But without the right investments in time, resources and staffing, agencies will struggle to expand small-scale successes from the last few years.

For years, if not decades, presidential administrations and Congress have tried to get creative, finding loopholes and other piecemeal ways to weave through the government’s convoluted, red-taped process for hiring new employees — the reason agencies have so many hiring authorities in the first place.

Recently, shared certificates have become a favorite in federal HR shops because they let staffs quickly get their hands on a list of qualified applicants. Others have focused on involving subject matter experts (SMEs) to help get the right person in the door. And still others have tried to broaden applicant pools by focusing on candidates’ skills rather than their education.

They’re all strategies agencies have used time and again — and in many cases, they work well. The efforts have transcended administrations and become successful pilots at the State Department and General Services Administration.

On Capitol Hill, a bill that’s been floating in Congress for a few years — the Chance to Compete Act — seems to encompass all of it. Under the legislation, subject matter experts would have to conduct resume reviews. Agencies would no longer rely on self-assessments to decide if an applicant is qualified. More emphasis would go toward hands-on skills.

The bill merges several modern recruitment strategies — and it’ll take a congressional push to scale the hiring practices quickly, said Rob Seidner, a former Hill staffer who first drafted the Chance to Compete Act and former senior career leader in federal human capital policy at the Office of Management and Budget. Good ideas can happen without a law, he said, but as many agencies struggle just to stay afloat with hiring, the Chance to Compete Act would propel them to have to change.

“What this will do is give notice to agencies that they must start doing this now,” Seidner said in an interview. “You have permission to use skills-based hiring, start training your HR, start training your managers, start looking into different options. Without this level of explicit congressional mandate, it’s not going to happen, because there’s so much confusion in the field.”

Stated problem A: In the passage on federal hiring, who first drafted the Chance to Compete Act?
Stated problem B: Continue the passage on federal hiring from its final sentence.
The entries that come next are separate material and have nothing to do with the passage on federal hiring.

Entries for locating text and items

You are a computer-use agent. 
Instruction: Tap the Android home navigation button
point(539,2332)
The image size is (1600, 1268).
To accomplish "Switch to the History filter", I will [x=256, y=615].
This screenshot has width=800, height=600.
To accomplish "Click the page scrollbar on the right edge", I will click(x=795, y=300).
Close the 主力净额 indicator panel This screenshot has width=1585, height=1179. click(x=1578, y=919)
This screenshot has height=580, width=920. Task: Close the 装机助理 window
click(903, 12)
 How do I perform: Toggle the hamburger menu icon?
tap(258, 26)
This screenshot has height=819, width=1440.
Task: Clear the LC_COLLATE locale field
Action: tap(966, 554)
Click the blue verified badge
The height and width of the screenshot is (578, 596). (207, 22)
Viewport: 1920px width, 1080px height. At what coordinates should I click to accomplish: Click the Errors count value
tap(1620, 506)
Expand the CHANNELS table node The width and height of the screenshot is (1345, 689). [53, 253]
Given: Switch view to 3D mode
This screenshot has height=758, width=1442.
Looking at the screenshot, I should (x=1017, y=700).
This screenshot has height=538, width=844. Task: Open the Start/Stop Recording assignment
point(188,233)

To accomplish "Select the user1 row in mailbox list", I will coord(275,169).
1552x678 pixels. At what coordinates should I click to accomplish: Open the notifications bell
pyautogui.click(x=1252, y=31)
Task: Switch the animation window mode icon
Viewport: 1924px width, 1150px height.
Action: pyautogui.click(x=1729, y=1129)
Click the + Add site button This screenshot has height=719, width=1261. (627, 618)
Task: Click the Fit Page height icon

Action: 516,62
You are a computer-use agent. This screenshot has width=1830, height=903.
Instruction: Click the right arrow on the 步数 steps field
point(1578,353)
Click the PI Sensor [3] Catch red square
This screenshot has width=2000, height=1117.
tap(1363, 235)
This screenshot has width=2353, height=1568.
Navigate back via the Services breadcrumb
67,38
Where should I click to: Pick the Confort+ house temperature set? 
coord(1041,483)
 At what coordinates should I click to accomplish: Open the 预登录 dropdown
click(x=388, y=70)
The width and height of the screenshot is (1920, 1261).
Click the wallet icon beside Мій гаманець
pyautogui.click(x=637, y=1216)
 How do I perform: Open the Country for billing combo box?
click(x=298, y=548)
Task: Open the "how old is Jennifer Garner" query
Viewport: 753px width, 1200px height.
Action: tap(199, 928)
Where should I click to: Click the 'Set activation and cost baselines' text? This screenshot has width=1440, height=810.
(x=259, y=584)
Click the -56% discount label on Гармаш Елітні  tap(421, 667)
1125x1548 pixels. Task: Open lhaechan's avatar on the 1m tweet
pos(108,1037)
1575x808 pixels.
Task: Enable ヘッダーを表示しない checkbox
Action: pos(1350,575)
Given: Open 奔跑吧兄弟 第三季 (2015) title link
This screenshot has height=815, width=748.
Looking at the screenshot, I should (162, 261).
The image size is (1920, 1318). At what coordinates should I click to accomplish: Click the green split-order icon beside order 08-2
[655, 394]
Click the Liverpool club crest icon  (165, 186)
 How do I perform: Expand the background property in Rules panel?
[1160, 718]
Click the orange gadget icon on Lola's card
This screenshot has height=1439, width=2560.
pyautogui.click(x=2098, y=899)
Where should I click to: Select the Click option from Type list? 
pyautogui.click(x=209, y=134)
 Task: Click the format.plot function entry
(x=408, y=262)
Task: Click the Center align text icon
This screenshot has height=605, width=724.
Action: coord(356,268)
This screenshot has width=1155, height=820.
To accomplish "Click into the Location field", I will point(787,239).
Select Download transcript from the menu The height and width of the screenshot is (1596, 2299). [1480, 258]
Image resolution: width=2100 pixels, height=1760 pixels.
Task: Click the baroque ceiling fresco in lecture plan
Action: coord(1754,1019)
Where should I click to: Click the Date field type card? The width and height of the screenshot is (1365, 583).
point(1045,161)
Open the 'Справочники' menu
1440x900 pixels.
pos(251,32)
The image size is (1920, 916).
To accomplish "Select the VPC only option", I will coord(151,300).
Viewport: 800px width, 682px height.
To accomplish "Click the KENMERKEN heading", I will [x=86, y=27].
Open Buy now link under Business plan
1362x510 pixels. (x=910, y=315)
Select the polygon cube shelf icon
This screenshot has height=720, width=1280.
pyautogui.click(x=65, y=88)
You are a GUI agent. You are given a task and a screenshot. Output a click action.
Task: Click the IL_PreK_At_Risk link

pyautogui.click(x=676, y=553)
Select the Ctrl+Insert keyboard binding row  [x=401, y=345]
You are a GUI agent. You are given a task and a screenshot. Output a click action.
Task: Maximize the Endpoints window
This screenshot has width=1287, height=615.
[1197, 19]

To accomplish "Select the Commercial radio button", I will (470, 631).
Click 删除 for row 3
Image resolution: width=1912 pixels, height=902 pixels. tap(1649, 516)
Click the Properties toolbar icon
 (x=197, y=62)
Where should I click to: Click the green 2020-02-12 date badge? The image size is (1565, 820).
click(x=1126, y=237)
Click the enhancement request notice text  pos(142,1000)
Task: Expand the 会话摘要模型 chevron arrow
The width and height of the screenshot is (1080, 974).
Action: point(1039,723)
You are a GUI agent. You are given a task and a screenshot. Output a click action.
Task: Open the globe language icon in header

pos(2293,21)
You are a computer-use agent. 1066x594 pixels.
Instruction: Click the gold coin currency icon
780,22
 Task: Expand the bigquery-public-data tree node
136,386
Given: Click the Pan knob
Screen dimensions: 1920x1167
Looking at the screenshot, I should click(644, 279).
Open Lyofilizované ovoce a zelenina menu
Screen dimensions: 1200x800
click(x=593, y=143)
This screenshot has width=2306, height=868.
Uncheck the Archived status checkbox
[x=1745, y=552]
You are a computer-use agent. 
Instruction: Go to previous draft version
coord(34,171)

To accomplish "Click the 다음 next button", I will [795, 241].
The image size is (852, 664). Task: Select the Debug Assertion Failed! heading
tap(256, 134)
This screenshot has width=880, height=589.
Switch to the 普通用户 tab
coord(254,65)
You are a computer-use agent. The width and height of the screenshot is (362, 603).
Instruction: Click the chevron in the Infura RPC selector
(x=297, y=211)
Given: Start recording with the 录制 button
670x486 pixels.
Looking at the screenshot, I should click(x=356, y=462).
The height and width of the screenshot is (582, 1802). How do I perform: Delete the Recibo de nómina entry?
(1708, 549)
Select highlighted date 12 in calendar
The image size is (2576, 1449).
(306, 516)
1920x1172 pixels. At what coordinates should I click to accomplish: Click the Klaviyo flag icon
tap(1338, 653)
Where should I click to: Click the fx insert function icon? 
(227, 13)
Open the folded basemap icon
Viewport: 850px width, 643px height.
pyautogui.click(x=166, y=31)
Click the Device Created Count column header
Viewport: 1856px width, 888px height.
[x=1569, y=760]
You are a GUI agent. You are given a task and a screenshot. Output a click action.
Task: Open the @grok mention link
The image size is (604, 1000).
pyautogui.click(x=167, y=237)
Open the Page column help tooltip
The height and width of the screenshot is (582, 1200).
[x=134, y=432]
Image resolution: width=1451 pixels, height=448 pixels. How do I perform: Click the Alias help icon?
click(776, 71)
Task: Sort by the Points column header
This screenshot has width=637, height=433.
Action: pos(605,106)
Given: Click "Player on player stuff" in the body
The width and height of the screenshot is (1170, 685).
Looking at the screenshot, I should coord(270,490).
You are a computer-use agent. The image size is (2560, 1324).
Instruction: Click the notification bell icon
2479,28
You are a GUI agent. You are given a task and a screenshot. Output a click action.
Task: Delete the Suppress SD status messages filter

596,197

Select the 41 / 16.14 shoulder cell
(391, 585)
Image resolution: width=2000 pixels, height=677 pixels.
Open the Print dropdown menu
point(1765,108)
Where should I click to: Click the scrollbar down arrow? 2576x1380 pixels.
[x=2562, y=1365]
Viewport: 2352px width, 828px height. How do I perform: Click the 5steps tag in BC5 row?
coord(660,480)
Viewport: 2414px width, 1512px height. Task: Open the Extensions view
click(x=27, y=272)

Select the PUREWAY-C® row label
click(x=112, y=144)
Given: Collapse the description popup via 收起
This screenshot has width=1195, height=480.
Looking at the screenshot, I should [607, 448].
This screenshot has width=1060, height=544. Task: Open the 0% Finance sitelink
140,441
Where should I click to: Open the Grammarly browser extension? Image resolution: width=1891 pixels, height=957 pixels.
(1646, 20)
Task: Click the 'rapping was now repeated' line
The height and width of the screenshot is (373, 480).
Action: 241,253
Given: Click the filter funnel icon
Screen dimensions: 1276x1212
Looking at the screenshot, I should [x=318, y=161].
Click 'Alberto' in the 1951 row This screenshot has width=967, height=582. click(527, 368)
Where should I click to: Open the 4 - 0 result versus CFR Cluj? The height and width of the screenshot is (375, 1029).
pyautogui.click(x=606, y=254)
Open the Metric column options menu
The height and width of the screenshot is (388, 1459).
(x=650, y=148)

Answer A: Rob Seidner, a former Hill staffer, first drafted it.

Answer B:
Last Congress, the Chance to Compete Act made significant progress, clearing the House and advancing out of the Senate Homeland Security and Governmental Affairs Committee (HSGAC). Although it gained bipartisan support in both chambers, the legislation did not pass by the end of 2022.

Lawmakers quickly threw their weight behind this year’s version of Chance to Compete, first introduced in both chambers in January. The House, frequently mired in partisan politics, passed the bill in a vote of 422 to 2 near the start of 2023. HSGAC is expected to mark up the Senate’s version this fall.

Image from GovTrack.us

And it’s not surprising that groups including the National Active and Retired Federal Employees Association (NARFE), the Senior Executives Association, the Partnership for Public Service and more have lauded the Chance to Compete Act’s promise to provide common-sense steps to improve practices and increase efficiency.

“Current federal hiring processes are stifling the government’s ability to bring in the talent necessary for it to effectively serve the American people,” NARFE National President William Shackelford said in a letter earlier this year. “The changes laid out in this bill work toward improving federal hiring.”

All told, the Chance to Compete Act sounds like a solid solution to decades-long complications in federal hiring — and no one really seems to disagree with the legislation’s goals.

But at the same time, the executive branch is already implementing many of the bill’s provisions. An executive order from the Trump administration urged agencies to focus on skills over education. After the Biden administration upheld the order, OPM issued guidance to agencies on how to implement it. Many agencies already use shared certificates and have repeatedly piloted the involvement of subject matter experts.

So, if agencies are already doing the work, what’s the point of putting it through Congress, too?

Jason Briefel, director of policy and outreach at the Senior Executives Association, said the Chance to Compete Act sends a bigger message about the future of federal recruitment.

“While it’s great that it’s in the executive order, this provides a lot more stability,” Briefel said in an interview. “If it’s in the law, it can prevent backsliding and it can give the sense that Congress wants to position the federal government as relevant in the broader economy.”

A bigger emphasis on skills-based hiring

Skills-based hiring has received a lot of recent attention and it’s a pillar of the Chance to Compete Act. If the bill is enacted, agencies would have to review federal positions that have educational requirements to ensure those requirements are necessary. In some cases, like certain scientific and technical positions, a degree is certainly critical, but there is a larger push in the bill toward skills-based hiring for other roles.

It’s something that could be especially useful for mission-critical or difficult-to-fill positions, including in cybersecurity, where many experts learn crucial job skills outside the classroom.

Under the bill, OPM would also be tasked with creating and maintaining an online tool listing job duties that necessitate minimum educational requirements, along with evidence to back up the need for those requirements.

Graphic by Derace Lauderdale, Federal News Network.

But the concept of focusing on skills rather than education isn’t new. The Trump administration’s executive order created a stronger focus on skills-based hiring, aiming to broaden the applicant pools and bringing in more qualified candidates.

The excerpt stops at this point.